Мои шансы полететь первым из нашей группы были достаточно велики. Сначала на роль бортинженера планировался инженер из КБ Туполева Владимир Бендеров. Туполев когда-то спас Королева, назвал его фамилию Сталину в числе конструкторов, которых необходимо вернуть из ссылки. Туполев мечтал, чтобы в космос полетел инженер из его КБ. Королев, конечно, не мог отказать выдающемуся авиаконструктору. Как-то Бендеров общался в кабинете с нашим руководством. Выходит он из кабинета – и сразу: «Кто здесь Гречко?». Я ответил. «Обсуждали включение тебя для подготовки в экипаже!». Я понял, что на меня серьезно рассчитывают. После испытаний на центрифуге у Бендерова нашли белок в моче и окончательно списали.
Случалось всякое. Однажды мы выехали на прыжки в Серпуховской аэроклуб, где я занимался еще до приема в космонавты. Там я был своим человеком, всех знал и меня знали. Как-то раз все мы выполнили по прыжку и ребята отправились ужинать. А я помог работникам аэроклуба собрать парашюты. К ужину пришел с опозданием, а угодил на разбирательство. Разбирали меня. Говорили, что я хотел сделать еще один лишний прыжок, чтобы получить преимущество. Упрекали в карьеризме. Но я не прыгал, я просто помогал своим знакомым ребятам укладывать парашюты. Это, во-первых. А во-вторых, у меня и так было прыжков больше, чем у всей нашей группы вместе. И один дополнительный не увеличивал моего преимущества. Более того, это был бы дополнительный риск.

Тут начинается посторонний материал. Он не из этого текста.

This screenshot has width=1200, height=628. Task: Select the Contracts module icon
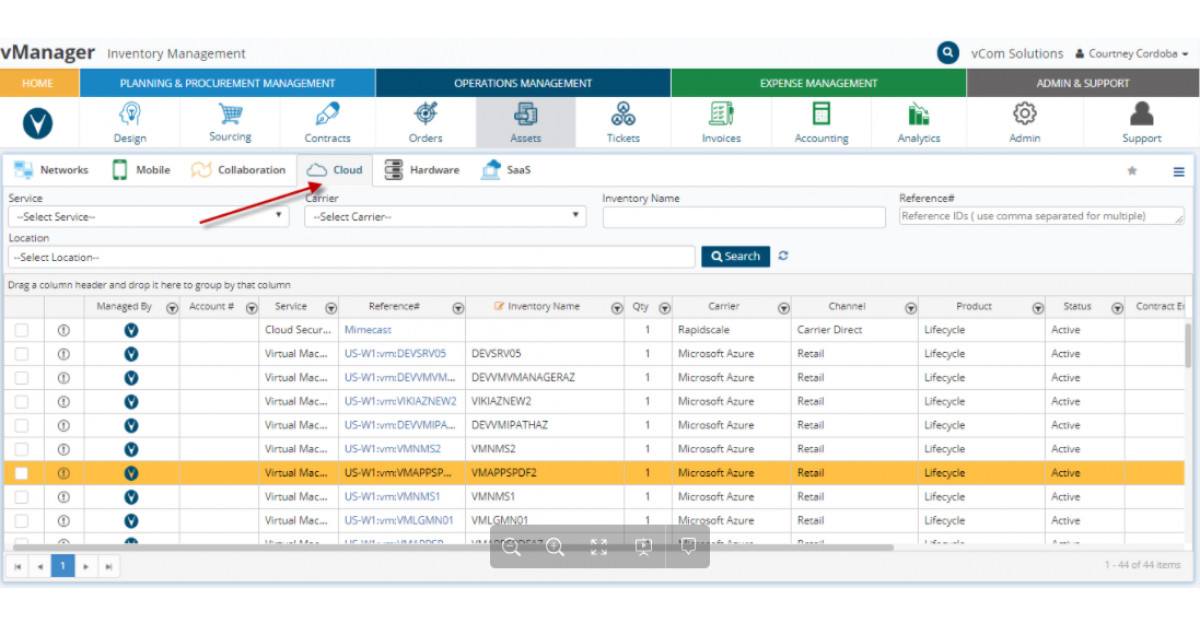(x=327, y=120)
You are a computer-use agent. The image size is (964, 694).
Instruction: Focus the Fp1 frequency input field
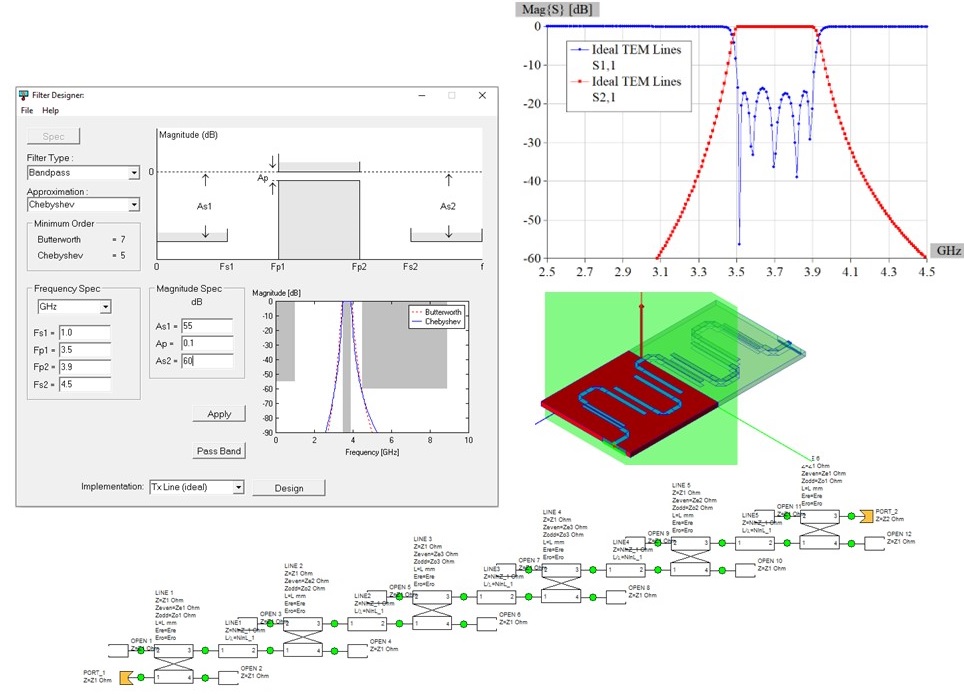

Но мои доводы никого не убедили. Против меня был настроен и Леонид Кувшинов – герой Советского Союза, фронтовик, летчик-испытатель, который курировал наши занятия. Сложилась такая ситуация: Звездный городок поддерживал мою кандидатуру. А руководители нашей группы – Анохин и Кувшинов – склонялись к кандидатуре Алексея Елисеева. Через несколько лет сам Анохин мне рассказывал, что Елисеев ходил за ним как нитка за иголкой. А Королев и его первый заместитель Мишин, конечно, прислушивались к легендарному летчику-испытателю.